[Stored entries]
● ● ● ● ●

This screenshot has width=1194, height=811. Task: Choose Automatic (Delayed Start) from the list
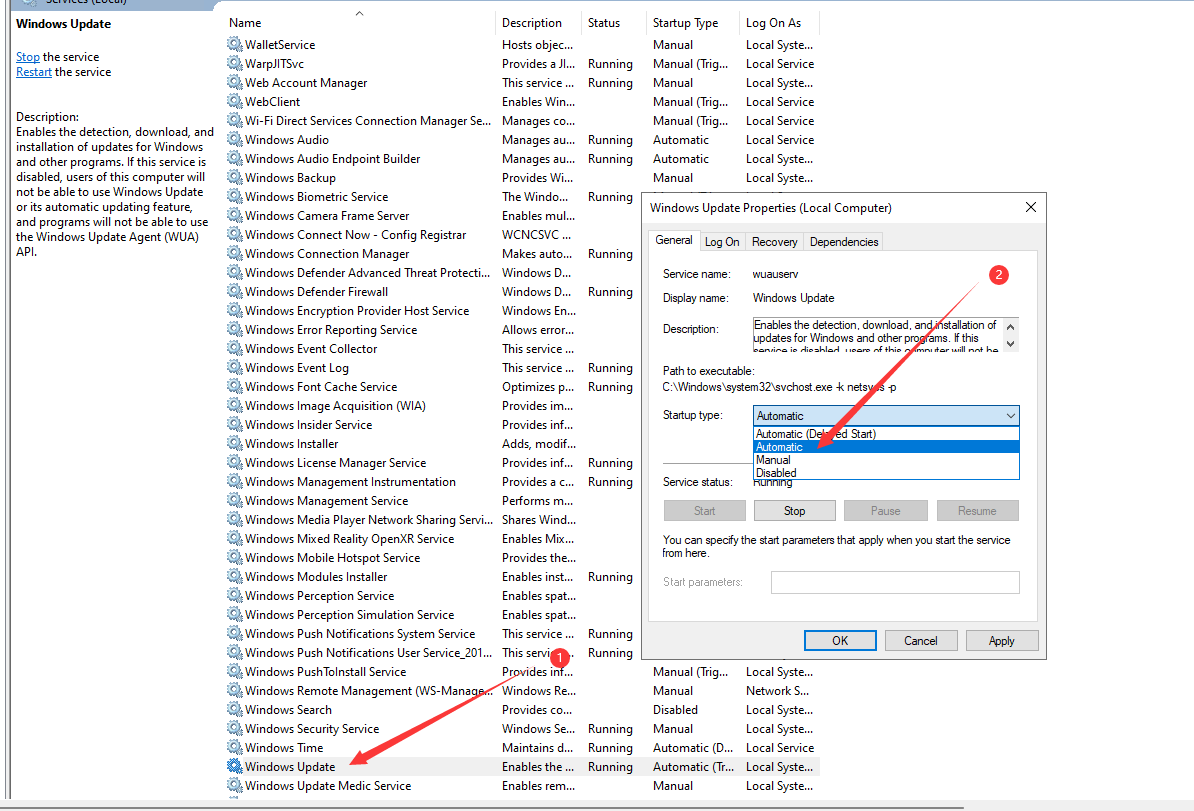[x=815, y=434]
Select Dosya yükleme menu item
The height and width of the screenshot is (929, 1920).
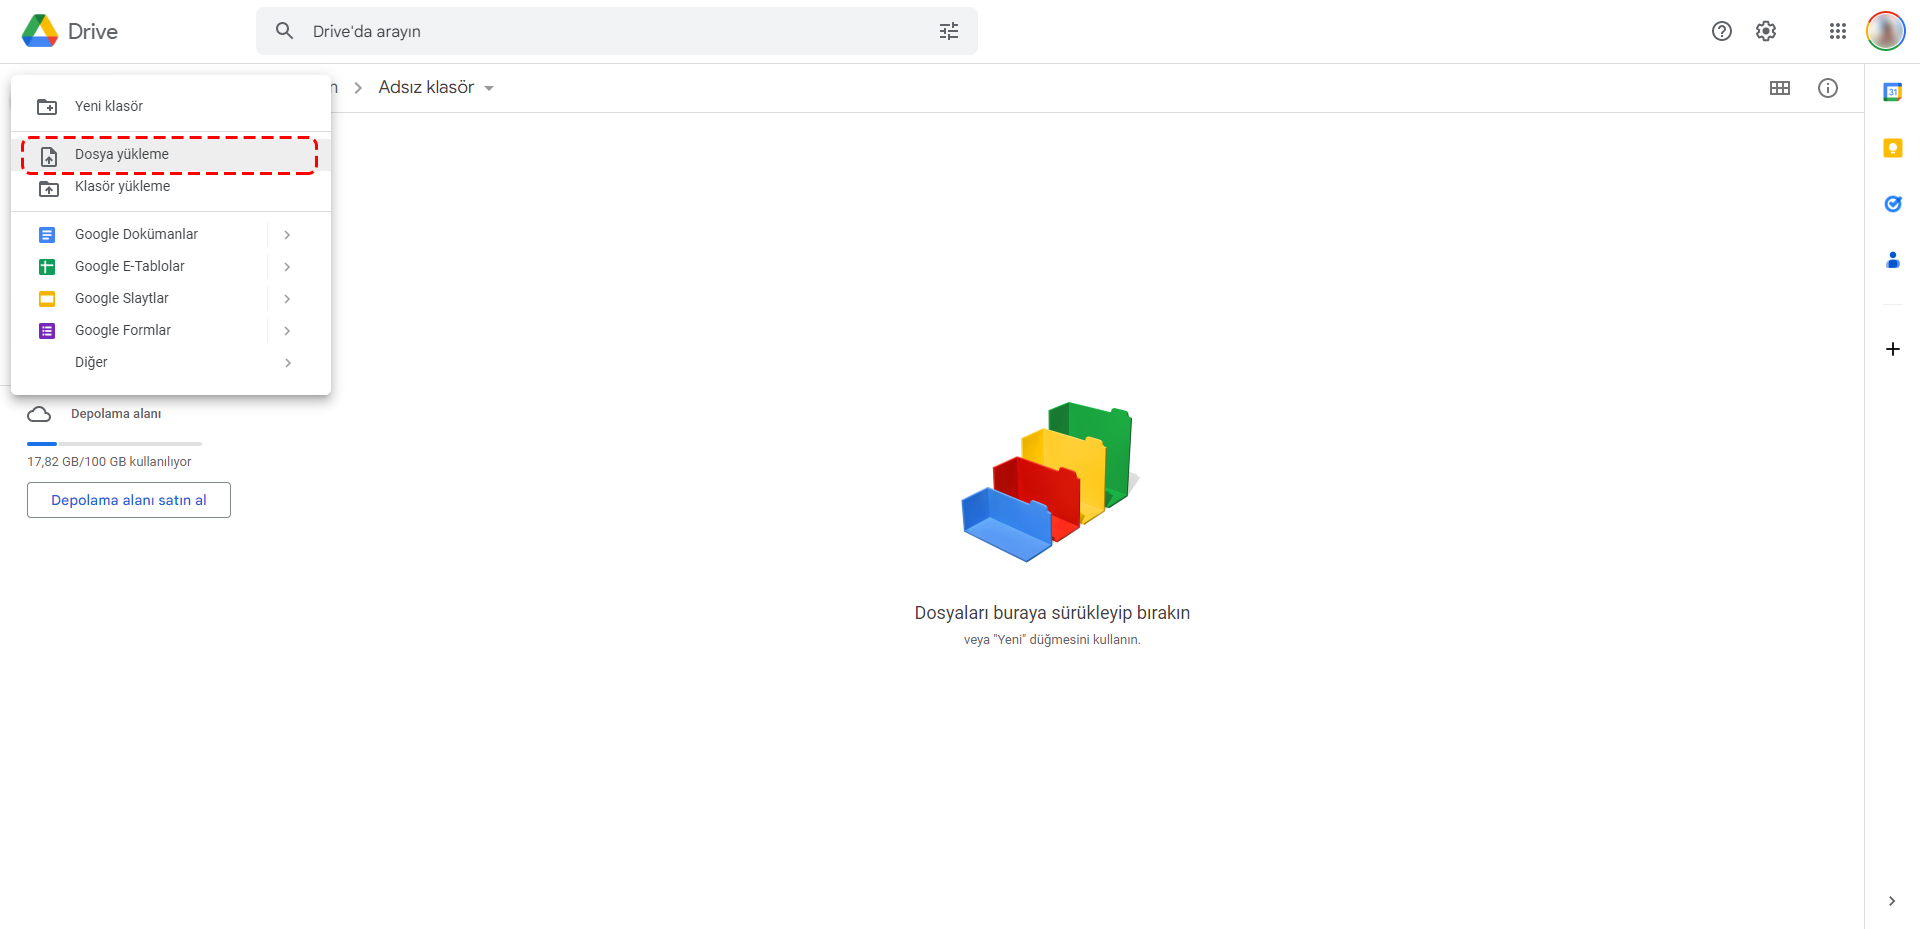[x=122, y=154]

● ● ● ● ●

In your copy, include every record word for word but no pictures.

This screenshot has width=1194, height=811. Task: Choose Automatic (Delayed Start) from the list
[x=815, y=434]
Select Dosya yükleme menu item
The height and width of the screenshot is (929, 1920).
[x=122, y=154]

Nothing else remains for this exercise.